* begin Records to process *
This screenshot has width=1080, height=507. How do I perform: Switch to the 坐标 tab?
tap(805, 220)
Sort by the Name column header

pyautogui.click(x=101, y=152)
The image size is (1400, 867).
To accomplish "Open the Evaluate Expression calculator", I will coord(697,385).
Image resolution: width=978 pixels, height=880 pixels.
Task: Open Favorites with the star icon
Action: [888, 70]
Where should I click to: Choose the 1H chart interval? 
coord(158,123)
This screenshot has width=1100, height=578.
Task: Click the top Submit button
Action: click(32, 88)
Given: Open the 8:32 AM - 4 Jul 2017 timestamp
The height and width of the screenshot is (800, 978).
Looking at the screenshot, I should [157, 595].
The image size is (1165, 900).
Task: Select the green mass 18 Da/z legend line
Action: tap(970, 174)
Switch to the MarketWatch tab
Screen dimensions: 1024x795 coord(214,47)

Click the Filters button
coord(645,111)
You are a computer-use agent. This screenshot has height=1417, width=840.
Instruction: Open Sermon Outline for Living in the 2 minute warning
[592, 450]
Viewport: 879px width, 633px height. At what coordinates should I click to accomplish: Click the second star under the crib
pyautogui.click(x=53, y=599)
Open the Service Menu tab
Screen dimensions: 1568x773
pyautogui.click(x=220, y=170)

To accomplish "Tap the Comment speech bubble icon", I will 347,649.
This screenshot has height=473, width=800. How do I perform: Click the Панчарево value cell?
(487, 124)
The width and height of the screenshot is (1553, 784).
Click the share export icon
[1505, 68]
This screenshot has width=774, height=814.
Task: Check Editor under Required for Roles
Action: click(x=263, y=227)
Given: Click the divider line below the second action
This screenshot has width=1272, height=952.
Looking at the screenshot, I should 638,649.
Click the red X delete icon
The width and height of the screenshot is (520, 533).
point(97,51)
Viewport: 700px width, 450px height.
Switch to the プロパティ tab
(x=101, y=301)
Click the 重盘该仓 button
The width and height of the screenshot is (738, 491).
* end Records to process *
» Given problem:
Rewrite the data above as a Markdown table with the columns Row and Data Line, numbering each nonblank line in order and omitting blank lines.

» Task solution:
| Row | Data Line |
|---|---|
| 1 | This screenshot has width=1080, height=507. How do I perform: Switch to the 坐标 tab? |
| 2 | tap(805, 220) |
| 3 | Sort by the Name column header |
| 4 | pyautogui.click(x=101, y=152) |
| 5 | The image size is (1400, 867). |
| 6 | To accomplish "Open the Evaluate Expression calculator", I will coord(697,385). |
| 7 | Image resolution: width=978 pixels, height=880 pixels. |
| 8 | Task: Open Favorites with the star icon |
| 9 | Action: [888, 70] |
| 10 | Where should I click to: Choose the 1H chart interval?  |
| 11 | coord(158,123) |
| 12 | This screenshot has width=1100, height=578. |
| 13 | Task: Click the top Submit button |
| 14 | Action: click(32, 88) |
| 15 | Given: Open the 8:32 AM - 4 Jul 2017 timestamp |
| 16 | The height and width of the screenshot is (800, 978). |
| 17 | Looking at the screenshot, I should [157, 595]. |
| 18 | The image size is (1165, 900). |
| 19 | Task: Select the green mass 18 Da/z legend line |
| 20 | Action: tap(970, 174) |
| 21 | Switch to the MarketWatch tab |
| 22 | Screen dimensions: 1024x795 coord(214,47) |
| 23 | Click the Filters button |
| 24 | coord(645,111) |
| 25 | You are a computer-use agent. This screenshot has height=1417, width=840. |
| 26 | Instruction: Open Sermon Outline for Living in the 2 minute warning |
| 27 | [592, 450] |
| 28 | Viewport: 879px width, 633px height. At what coordinates should I click to accomplish: Click the second star under the crib |
| 29 | pyautogui.click(x=53, y=599) |
| 30 | Open the Service Menu tab |
| 31 | Screen dimensions: 1568x773 |
| 32 | pyautogui.click(x=220, y=170) |
| 33 | To accomplish "Tap the Comment speech bubble icon", I will 347,649. |
| 34 | This screenshot has height=473, width=800. How do I perform: Click the Панчарево value cell? |
| 35 | (487, 124) |
| 36 | The width and height of the screenshot is (1553, 784). |
| 37 | Click the share export icon |
| 38 | [1505, 68] |
| 39 | This screenshot has width=774, height=814. |
| 40 | Task: Check Editor under Required for Roles |
| 41 | Action: click(x=263, y=227) |
| 42 | Given: Click the divider line below the second action |
| 43 | This screenshot has width=1272, height=952. |
| 44 | Looking at the screenshot, I should 638,649. |
| 45 | Click the red X delete icon |
| 46 | The width and height of the screenshot is (520, 533). |
| 47 | point(97,51) |
| 48 | Viewport: 700px width, 450px height. |
| 49 | Switch to the プロパティ tab |
| 50 | (x=101, y=301) |
| 51 | Click the 重盘该仓 button |
| 52 | The width and height of the screenshot is (738, 491). |